Addressing mental health challenges could include a wide range of initiatives with potential for abuse. The definition of what is and isnt a mental disorder seems subject to change, from being a normal energetic youth to being doped up by the end of school years. Will those who have been so medicated be automatically disqualified? Even if it is determined later that the diagnosis was incorrect?
Reining in gun trafficking might include finally getting some hard information on who thought the fast and furious operation was a good idea, but likely will mean that private sales without the requirement for NICS checks and dealer records will be over. Not being able to give my now adult grandson a rifle, for instance is an infringement.

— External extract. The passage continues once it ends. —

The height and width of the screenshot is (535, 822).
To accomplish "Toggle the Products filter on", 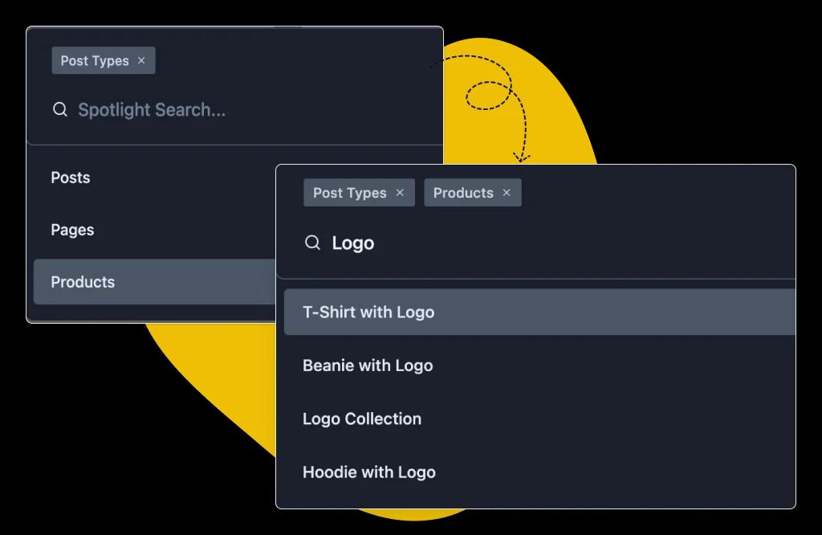I will pos(473,193).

Preventing school violence and ensuring student safety While a noble aim, the question is How? Only enabling the presence of trained individuals with firearms on campus will deter such violence, nothing will prevent the determined from engaging in or attempting it. The expansion of Gun Free School Zones will only infringe on the Rights of those who live in the area or unwittingly drive within the proscribed radius from a school.

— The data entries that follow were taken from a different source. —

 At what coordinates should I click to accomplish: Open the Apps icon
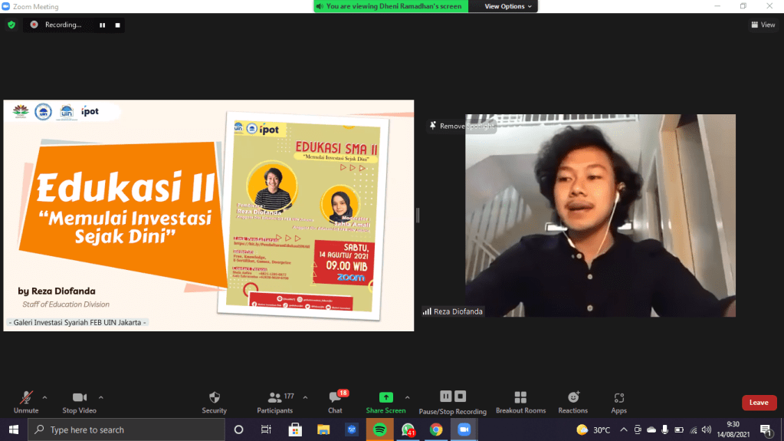click(x=618, y=397)
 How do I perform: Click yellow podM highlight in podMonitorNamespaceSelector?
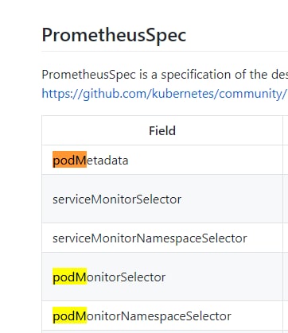(x=69, y=315)
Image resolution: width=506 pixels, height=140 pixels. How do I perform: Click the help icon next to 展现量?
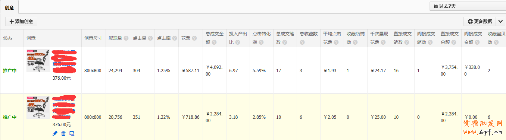(126, 38)
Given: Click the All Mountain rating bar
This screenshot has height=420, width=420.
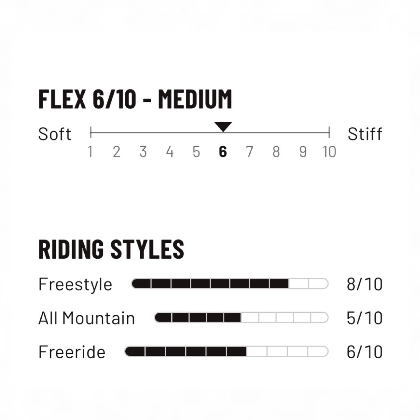Looking at the screenshot, I should (241, 318).
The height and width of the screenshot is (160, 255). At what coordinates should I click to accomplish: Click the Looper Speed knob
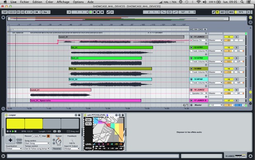tap(58, 141)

I have no issue with protecting veterans from false PTSD disqualifications (see the first part of my reply)that needs to be done, especially now.
Improving information sharing between state felon and disqualified individual databases with NICS databases might improve the rejection of disqualified purchasers at FFL dealers, but in the end, the determined individual will obtain firearms through other means, including private sales. For that to be even marginally effective, private sales (without a background check, 4473, dealer intervention) will have to be made illegal as well.

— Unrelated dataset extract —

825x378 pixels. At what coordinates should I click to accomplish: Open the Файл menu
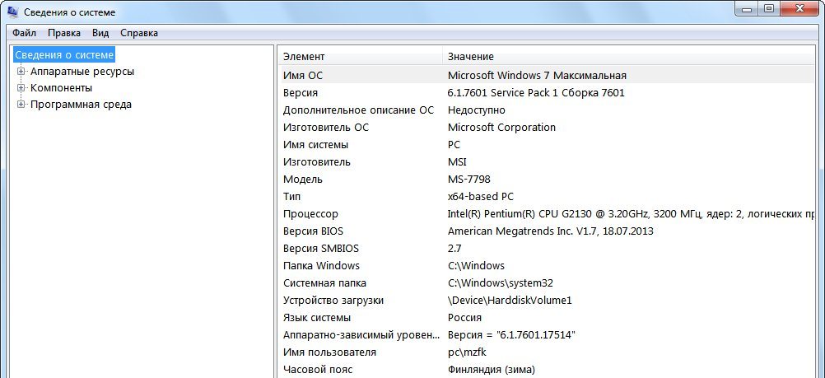click(24, 33)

Then, in all likelihood, someone will be stung and made an example of in order to give the law real teeth in the public mindset. Those happen. For instance, the Kenyon Ballew Raid shortly after the 68 GCA became law, which occurred not far from where I lived at the time, and frankly, sparked my awareness of BATF excesses.
Opening the door, once again, to that sort of abuse or another Randy Weaver situation (which also began with a sting) is counterproductive to anything firearm owners want. The idea that I could not, knowing someone and their character and backgroundor otherwisesell them my property without having the Government intervene and record a transaction that is none of the Governments business is an infringement, as is the necessity to pay any fee for any such transaction.
So those are my misgivings. Gun owners have compromised in the past on issues, and it has never been enough. the slice between the line and where the anti-gun people stand has grown thin in most places, been crossed in others. Although I do not regard Grassley as anti-gun, any compromise will have to fall into a very small area to be even palatable.
With the stated aims of the ringleaders on the Left, no ground can be given.